[DIRECTIONS FOR THIS TASK] Render every line of the saved entries below as a JSON list of strings, one string per line, omitting blank lines.

(Saved entries)

======

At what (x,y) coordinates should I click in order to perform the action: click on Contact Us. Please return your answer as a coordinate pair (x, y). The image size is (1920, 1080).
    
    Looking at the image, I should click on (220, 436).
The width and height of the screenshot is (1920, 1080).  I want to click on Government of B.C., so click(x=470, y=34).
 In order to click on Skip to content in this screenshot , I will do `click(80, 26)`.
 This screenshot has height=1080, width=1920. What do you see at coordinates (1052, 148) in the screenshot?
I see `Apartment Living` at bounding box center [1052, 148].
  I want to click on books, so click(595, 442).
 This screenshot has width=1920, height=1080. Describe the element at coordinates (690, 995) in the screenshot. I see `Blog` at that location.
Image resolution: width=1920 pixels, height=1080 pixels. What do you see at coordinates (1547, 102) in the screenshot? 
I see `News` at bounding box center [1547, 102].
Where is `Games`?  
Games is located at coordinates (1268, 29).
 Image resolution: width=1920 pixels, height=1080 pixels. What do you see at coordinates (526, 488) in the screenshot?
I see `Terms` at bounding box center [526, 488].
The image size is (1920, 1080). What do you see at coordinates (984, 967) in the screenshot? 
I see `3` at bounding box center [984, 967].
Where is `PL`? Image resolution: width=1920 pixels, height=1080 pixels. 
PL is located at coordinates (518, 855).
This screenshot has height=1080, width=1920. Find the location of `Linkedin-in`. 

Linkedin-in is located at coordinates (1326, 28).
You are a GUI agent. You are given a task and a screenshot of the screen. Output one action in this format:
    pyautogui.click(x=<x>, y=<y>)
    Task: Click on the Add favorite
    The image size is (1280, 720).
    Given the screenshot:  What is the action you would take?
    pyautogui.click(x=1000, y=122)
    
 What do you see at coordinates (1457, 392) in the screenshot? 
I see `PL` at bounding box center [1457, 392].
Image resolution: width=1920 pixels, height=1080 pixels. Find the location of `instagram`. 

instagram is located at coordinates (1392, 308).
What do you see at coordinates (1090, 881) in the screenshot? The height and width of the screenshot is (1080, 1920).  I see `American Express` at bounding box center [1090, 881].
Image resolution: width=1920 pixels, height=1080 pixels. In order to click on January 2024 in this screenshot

======

[TASK ANSWER]
[
  "At what (x,y) coordinates should I click in order to perform the action: click on Contact Us. Please return your answer as a coordinate pair (x, y). The image size is (1920, 1080).",
  "    Looking at the image, I should click on (220, 436).",
  "The width and height of the screenshot is (1920, 1080).  I want to click on Government of B.C., so click(x=470, y=34).",
  " In order to click on Skip to content in this screenshot , I will do `click(80, 26)`.",
  " This screenshot has height=1080, width=1920. What do you see at coordinates (1052, 148) in the screenshot?",
  "I see `Apartment Living` at bounding box center [1052, 148].",
  "  I want to click on books, so click(595, 442).",
  " This screenshot has width=1920, height=1080. Describe the element at coordinates (690, 995) in the screenshot. I see `Blog` at that location.",
  "Image resolution: width=1920 pixels, height=1080 pixels. What do you see at coordinates (1547, 102) in the screenshot? ",
  "I see `News` at bounding box center [1547, 102].",
  "Where is `Games`?  ",
  "Games is located at coordinates (1268, 29).",
  " Image resolution: width=1920 pixels, height=1080 pixels. What do you see at coordinates (526, 488) in the screenshot?",
  "I see `Terms` at bounding box center [526, 488].",
  "The image size is (1920, 1080). What do you see at coordinates (984, 967) in the screenshot? ",
  "I see `3` at bounding box center [984, 967].",
  "Where is `PL`? Image resolution: width=1920 pixels, height=1080 pixels. ",
  "PL is located at coordinates (518, 855).",
  "This screenshot has height=1080, width=1920. Find the location of `Linkedin-in`. ",
  "Linkedin-in is located at coordinates (1326, 28).",
  "You are a GUI agent. You are given a task and a screenshot of the screen. Output one action in this format:",
  "    pyautogui.click(x=<x>, y=<y>)",
  "    Task: Click on the Add favorite",
  "    The image size is (1280, 720).",
  "    Given the screenshot:  What is the action you would take?",
  "    pyautogui.click(x=1000, y=122)",
  " What do you see at coordinates (1457, 392) in the screenshot? ",
  "I see `PL` at bounding box center [1457, 392].",
  "Image resolution: width=1920 pixels, height=1080 pixels. Find the location of `instagram`. ",
  "instagram is located at coordinates (1392, 308).",
  "What do you see at coordinates (1090, 881) in the screenshot? The height and width of the screenshot is (1080, 1920).  I see `American Express` at bounding box center [1090, 881].",
  "Image resolution: width=1920 pixels, height=1080 pixels. In order to click on January 2024 in this screenshot"
]